TransIndexedSigGroups: str = '-F' # Composed Base64 Triple, pre+snu+dig+ControllerIdxSigs group.

Example Attachment of one groups ( annotated comments spaces and line feeds inserted for clarity

-FAB     # Trans Indexed Sig Groups counter code 1 following group
E_T2_p83_gRSuAYvGhqV3S0JzYEF2dIa-OCPLbIhBO7Y    # trans prefix of signer for sigs
-EAB0AAAAAAAAAAAAAAAAAAAAAAB    # sequence number of est event of signer's public keys for sigs
EwmQtlcszNoEIDfqD-Zih3N6o5B3humRKvBBln2juTEM      # digest of est event of signer's public keys for sigs
-AAD     # Controller Indexed Sigs counter code 3 following sigs
AA5267UlFg1jHee4Dauht77SzGl8WUC_0oimYG5If3SdIOSzWM8Qs9SFajAilQcozXJVnbkY5stG_K4NbKdNB4AQ         # sig 0
ABBgeqntZW3Gu4HL0h3odYz6LaZ_SMfmITL-Btoq_7OZFe3L16jmOe49Ur108wH7mnBaq2E_0U0N0c5vgrJtDpAQ    # sig 1
ACTD7NDX93ZGTkZBBuSeSGsAQ7u0hngpNTZTK_Um7rUZGnLRNJvo5oOnnC1J2iBQHuxoq8PyjdT3BHS2LiPrs2Cg  # sig 2

Given this attachment group we can simplify the ksn message by removing the seal for endorsers with transferable identifiers.
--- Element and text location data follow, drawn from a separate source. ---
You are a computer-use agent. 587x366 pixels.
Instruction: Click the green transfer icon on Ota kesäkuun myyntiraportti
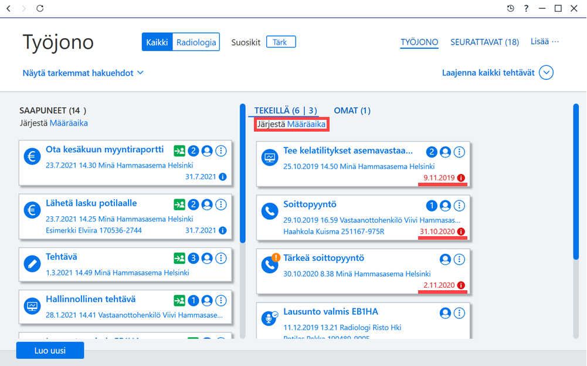click(179, 151)
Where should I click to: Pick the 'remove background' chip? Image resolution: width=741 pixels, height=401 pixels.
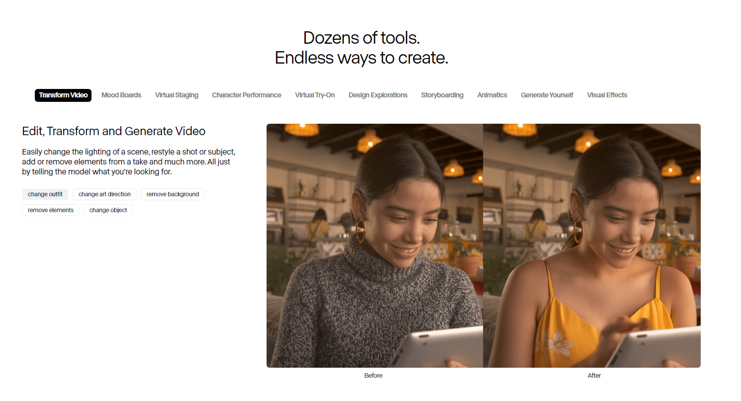click(x=173, y=194)
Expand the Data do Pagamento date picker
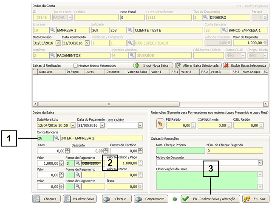 pyautogui.click(x=101, y=125)
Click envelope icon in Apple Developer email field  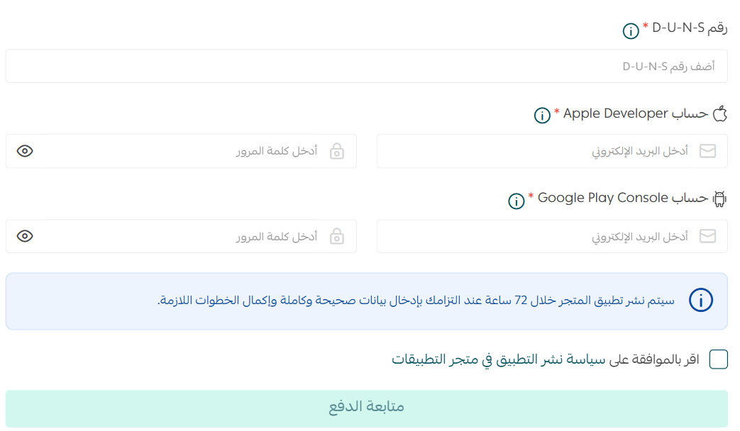707,151
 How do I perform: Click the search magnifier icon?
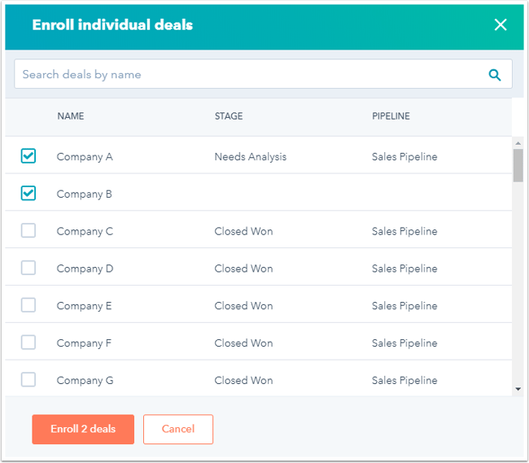point(494,75)
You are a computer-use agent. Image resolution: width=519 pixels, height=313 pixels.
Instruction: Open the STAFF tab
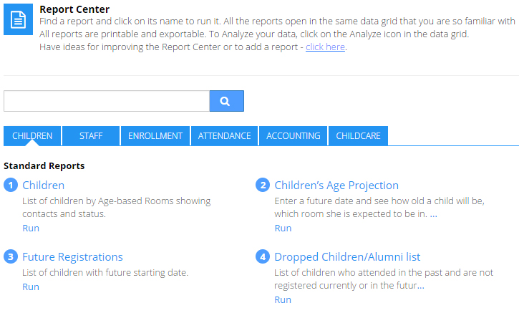coord(91,136)
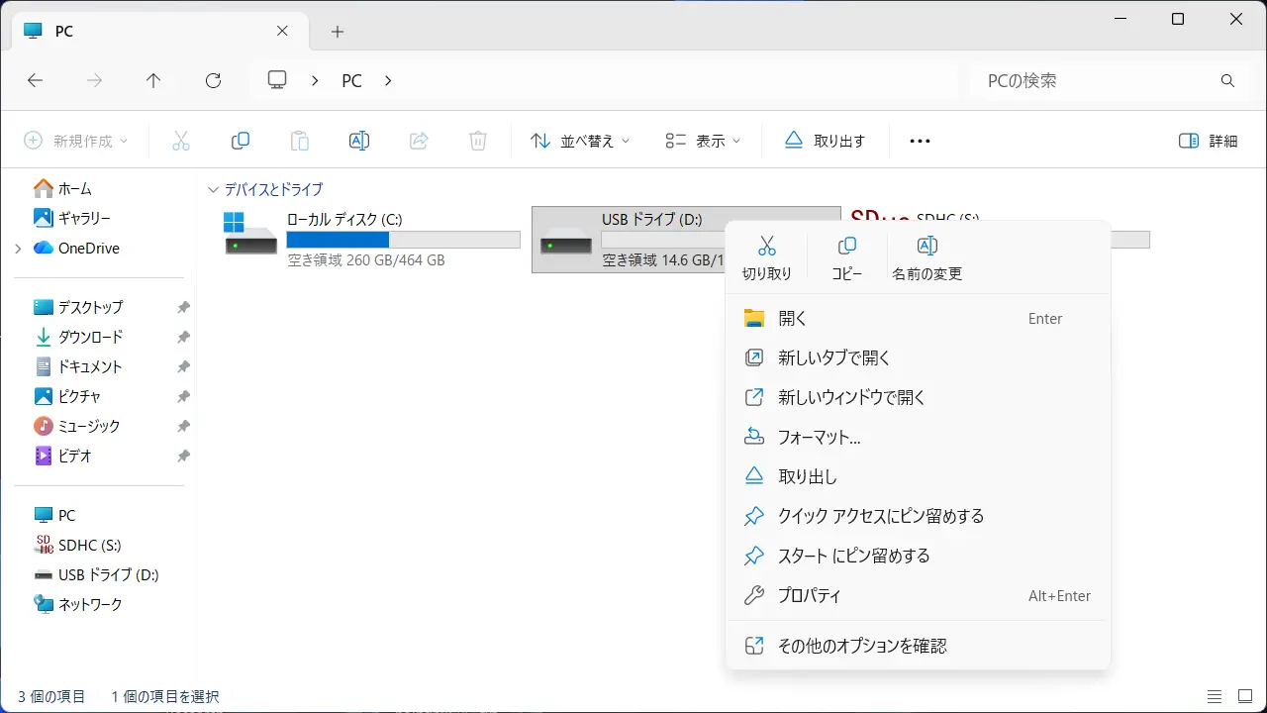Click the Local Disk (C:) storage usage bar

tap(403, 240)
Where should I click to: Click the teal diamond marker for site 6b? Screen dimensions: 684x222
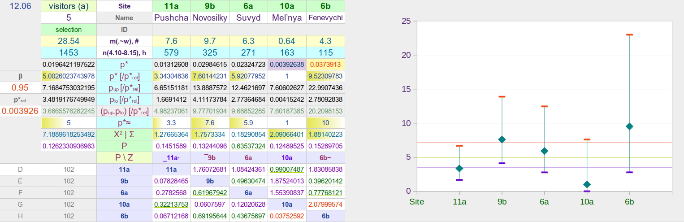[x=629, y=126]
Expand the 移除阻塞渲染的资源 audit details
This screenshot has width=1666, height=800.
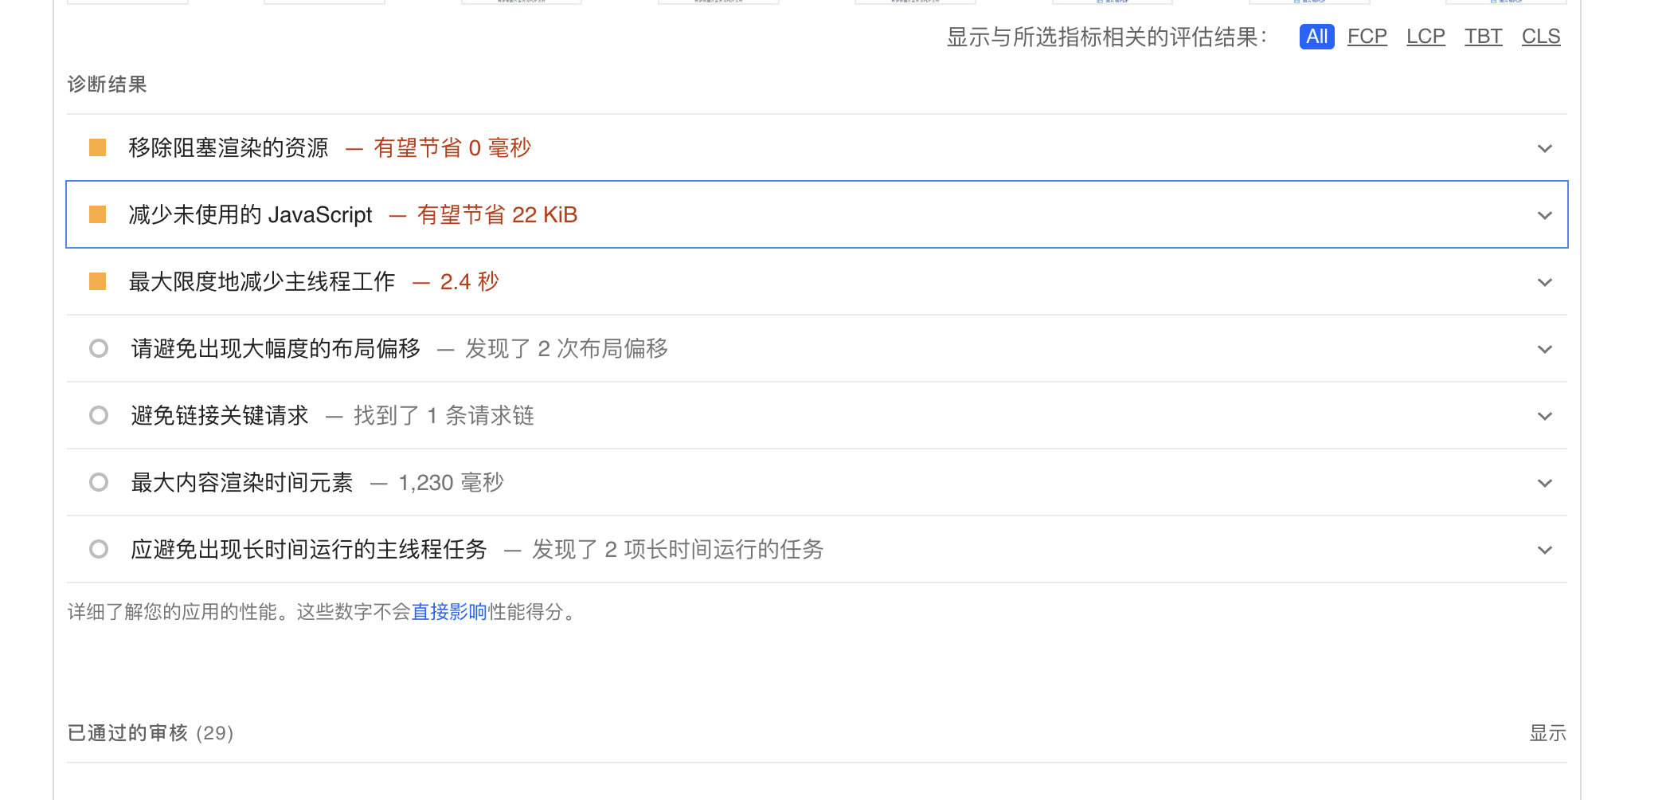[x=1546, y=148]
The seal equivalent is provided in the pre+snu+dig or (i,s,d) triple in the front of the new complex attachment group.

The revised ksn appears as follows:

{
  "v": "KERI10JSON00011c_",
  "i": "EaU6JR2nmwyZ-i0d8JZAoTNZH3ULvYAfSVPzhzS6b5CM",
  "s": "2",
  "t": "ksn",
  "d": "EAoTNZH3ULvaU6JR2nmwyYAfSVPzhzZ-i0d8JZS6b5CM",
  "te": "rot",
  "kt": "1",
  "k": ["DaU6JR2nmwyZ-i0d8JZAoTNZH3ULvYAfSVPzhzS6b5CM"],
  "n": "EZ-i0d8JZAoTNZH3ULvaU6JR2nmwyYAfSVPzhzS6b5CM",
  "wt": "1",
  "w": ["DnmwyYAfSVPzhzS6b5CMZ-i0d8JZAoTNZH3ULvaU6JR2"],
  "c": ["eo"],
  "ee":
    {
      "s":  "1",
      "d":  "EAoTNZH3ULvaU6JR2nmwyYAfSVPzhzZ-i0d8JZS6b5CM",
      "wr": ["Dd8JZAoTNZH3ULvaU6JR2nmwyYAfSVPzhzS6b5CMZ-i0"],
      "wa": ["DnmwyYAfSVPzhzS6b5CMZ-i0d8JZAoTNZH3ULvaU6JR2"]
    },
  "di": "EJZAoTNZH3ULvYAfSVPzhzS6b5CMaU6JR2nmwyZ-i0d8"
}
pfeairheller commented 3 years ago

Adding the new complex attachment group now and removing the a field now seems like the right choice.
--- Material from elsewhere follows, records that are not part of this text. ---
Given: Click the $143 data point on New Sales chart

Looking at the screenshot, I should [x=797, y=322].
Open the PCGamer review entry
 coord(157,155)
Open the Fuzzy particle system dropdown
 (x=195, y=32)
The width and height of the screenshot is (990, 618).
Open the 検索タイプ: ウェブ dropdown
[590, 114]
I assume the demise of the VRC receipt will wait for another time?

SmithSamuelM commented 3 years ago

@pfeairheller

I assume the demise of the VRC receipt will wait for another time?

Yes it will break a lot of code and interoperability to kill VRC just now. It can wait until its more timely. But because the ksn is all new code it's timely to add the new attachment support for it now rather than later.

SmithSamuelM commented 3 years ago

Given what appears to be consensus I checked in the python code with the latest revised ksn and updated the code table.

If there are no objections I will update KID001 and KID003 to reflect.

chunningham commented 3 years ago

Strong agree with reorganizing the e block into the top level, its quite intuitive (the e block already was "top-level" info about the KEL). The only weirdness is the te but I think that's much much better than a nested dict just for a t. Is there actually a need for the event type te to be included if the digest and sn are also included (any verifier can look up the event and find the t, and if they can't then what's the difference)? The complex attachment group as a replacement for a I like, it imposes a more complicated suffix parsing logic but also it was kind of strange to have a included in the state message itself.

SmithSamuelM commented 3 years ago

I am not absolutely sure we need the te in the key state notice but I am not absolutely sure we don't either. The commitment an endorser makes to the d digest of the event seems to cover it in terms of security but maybe there is another reason to keep it. A hard requirement of looking up the event in the database to know what type of event it was may obviate some use cases of key state. But maybe we can delete it. Need to think about it some more.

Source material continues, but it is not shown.